Data minimization and purpose limitation are new requirements under the CPRA. Businesses must now only collect personal information that is reasonably necessary and proportionate for the disclosed purposes, and must not retain it longer than necessary. The CCPA had no such requirements, allowing broader data collection practices.
The CPRA also created the California Privacy Protection Agency (CPPA), the first dedicated privacy enforcement agency in the United States. Under the CCPA, enforcement was handled solely by the California Attorney General. The CPPA has rulemaking authority and can investigate and bring enforcement actions independently. The CPRA also expanded the right to opt out to include sharing of data for cross-context behavioral advertising, not just the sale of data.
How Pryvii Helps
Pryvii checks your website for both the original CCPA requirements and the expanded CPRA obligations. It verifies opt-out links cover both sale and sharing, checks for sensitive personal information disclosures, and ensures your privacy policy reflects the updated rights and requirements under the CPRA.

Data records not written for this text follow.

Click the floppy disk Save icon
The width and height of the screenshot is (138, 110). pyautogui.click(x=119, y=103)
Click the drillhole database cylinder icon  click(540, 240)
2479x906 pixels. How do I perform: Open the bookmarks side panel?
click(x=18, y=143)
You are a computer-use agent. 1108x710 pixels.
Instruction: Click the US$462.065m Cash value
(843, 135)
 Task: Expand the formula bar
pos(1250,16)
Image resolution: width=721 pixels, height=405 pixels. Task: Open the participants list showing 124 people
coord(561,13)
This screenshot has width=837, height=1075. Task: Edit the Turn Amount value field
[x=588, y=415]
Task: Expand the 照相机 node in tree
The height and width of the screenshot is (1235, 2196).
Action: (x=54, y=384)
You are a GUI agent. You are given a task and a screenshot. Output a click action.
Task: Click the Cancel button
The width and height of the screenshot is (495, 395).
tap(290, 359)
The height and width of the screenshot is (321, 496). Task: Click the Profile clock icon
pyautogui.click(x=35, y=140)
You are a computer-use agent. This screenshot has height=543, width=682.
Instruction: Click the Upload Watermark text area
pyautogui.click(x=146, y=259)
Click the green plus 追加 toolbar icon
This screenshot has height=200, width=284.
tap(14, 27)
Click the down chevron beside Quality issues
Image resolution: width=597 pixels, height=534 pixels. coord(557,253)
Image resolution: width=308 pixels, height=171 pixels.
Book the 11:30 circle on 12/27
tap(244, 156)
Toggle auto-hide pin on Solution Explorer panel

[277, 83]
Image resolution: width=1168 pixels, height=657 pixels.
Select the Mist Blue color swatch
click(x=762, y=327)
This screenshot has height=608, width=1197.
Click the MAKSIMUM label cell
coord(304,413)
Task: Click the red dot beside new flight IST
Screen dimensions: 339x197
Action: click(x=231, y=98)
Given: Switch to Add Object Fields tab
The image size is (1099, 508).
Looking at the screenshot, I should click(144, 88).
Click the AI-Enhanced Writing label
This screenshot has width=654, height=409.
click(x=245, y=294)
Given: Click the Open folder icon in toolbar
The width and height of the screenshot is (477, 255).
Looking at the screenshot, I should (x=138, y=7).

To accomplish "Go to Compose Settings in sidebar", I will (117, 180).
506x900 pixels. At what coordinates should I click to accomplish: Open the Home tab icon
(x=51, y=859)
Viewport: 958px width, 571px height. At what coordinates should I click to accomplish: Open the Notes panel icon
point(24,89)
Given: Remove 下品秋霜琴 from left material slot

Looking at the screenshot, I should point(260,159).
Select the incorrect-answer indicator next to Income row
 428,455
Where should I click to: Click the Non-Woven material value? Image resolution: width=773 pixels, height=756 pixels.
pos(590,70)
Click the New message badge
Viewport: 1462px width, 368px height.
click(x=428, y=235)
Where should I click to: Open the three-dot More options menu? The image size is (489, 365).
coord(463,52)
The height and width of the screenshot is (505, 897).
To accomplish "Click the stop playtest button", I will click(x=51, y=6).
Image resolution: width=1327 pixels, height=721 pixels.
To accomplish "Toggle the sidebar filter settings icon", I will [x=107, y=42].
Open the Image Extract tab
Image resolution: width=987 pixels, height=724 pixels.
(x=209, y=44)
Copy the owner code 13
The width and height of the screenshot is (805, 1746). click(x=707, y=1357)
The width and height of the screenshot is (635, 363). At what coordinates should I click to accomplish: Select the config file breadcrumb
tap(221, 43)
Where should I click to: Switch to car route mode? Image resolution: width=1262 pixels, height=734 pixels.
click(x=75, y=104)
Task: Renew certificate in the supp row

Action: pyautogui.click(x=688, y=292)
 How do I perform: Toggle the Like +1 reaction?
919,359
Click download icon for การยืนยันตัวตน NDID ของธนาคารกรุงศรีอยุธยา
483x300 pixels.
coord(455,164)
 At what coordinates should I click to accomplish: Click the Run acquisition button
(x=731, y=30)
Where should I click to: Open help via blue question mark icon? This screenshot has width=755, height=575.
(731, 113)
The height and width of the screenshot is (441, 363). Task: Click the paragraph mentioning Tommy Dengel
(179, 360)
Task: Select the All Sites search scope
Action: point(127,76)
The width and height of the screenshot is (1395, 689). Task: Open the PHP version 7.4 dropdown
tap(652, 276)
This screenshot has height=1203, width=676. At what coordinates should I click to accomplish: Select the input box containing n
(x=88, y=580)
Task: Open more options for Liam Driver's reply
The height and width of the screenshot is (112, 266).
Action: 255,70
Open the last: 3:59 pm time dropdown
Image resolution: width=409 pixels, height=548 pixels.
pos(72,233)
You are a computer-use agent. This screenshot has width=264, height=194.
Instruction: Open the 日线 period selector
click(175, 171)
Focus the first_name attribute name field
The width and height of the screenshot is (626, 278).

Frequently Asked Questions
Do I need to update my website for CPRA if I was already CCPA compliant?
Yes. The CPRA introduced new requirements that go beyond the original CCPA. You need to update your privacy policy to reflect new rights (correction, portability), add opt-out mechanisms for data sharing, include sensitive personal information disclosures, and implement data retention schedules.
What is the difference between selling and sharing under CPRA?
Under CCPA, the opt-out right only applied to the sale of personal information for monetary consideration. CPRA expanded this to include 'sharing,' defined as making personal information available for cross-context behavioral advertising, even without monetary exchange. This captures many ad-tech and analytics practices.
When did the CPRA take effect?
The CPRA took effect on January 1, 2023, with a lookback period to January 1, 2022. The CPPA began formal enforcement on July 1, 2023. Businesses should have updated their practices before these dates, but enforcement actions can reference data practices from the lookback period.